• **What the exercise asks**:
Pick out every line in the material below that contains the word "pixels", and copy each of those lines.

• **Information supplied**:
-----

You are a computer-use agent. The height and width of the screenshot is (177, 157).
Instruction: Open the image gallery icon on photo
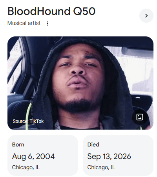point(140,117)
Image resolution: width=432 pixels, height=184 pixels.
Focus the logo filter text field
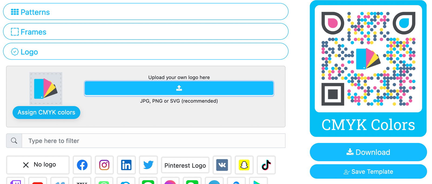(153, 141)
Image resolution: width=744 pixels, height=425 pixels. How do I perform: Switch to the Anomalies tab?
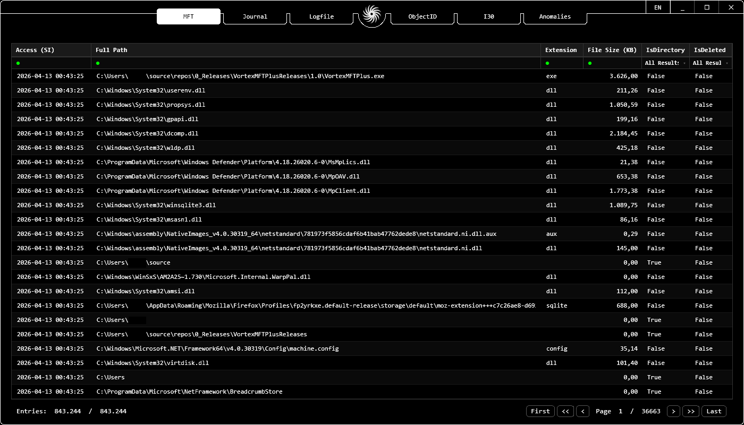554,16
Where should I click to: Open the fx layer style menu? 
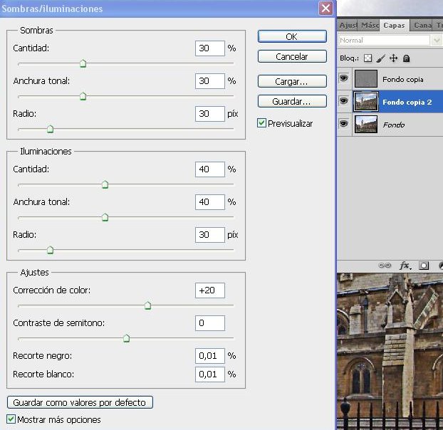pos(405,265)
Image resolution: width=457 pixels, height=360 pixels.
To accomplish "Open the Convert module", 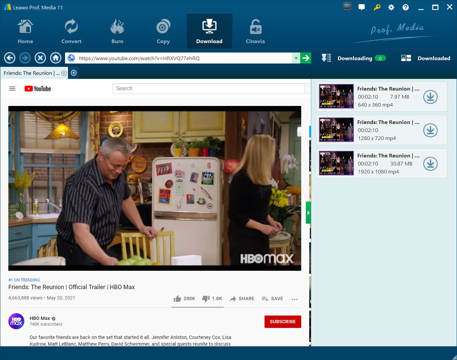I will click(71, 32).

-----

• **Output of the task**:
Image resolution: width=432 pixels, height=184 pixels.
Image resolution: width=744 pixels, height=425 pixels. How do I perform: Switch to the Anomalies tab?
Image resolution: width=457 pixels, height=360 pixels.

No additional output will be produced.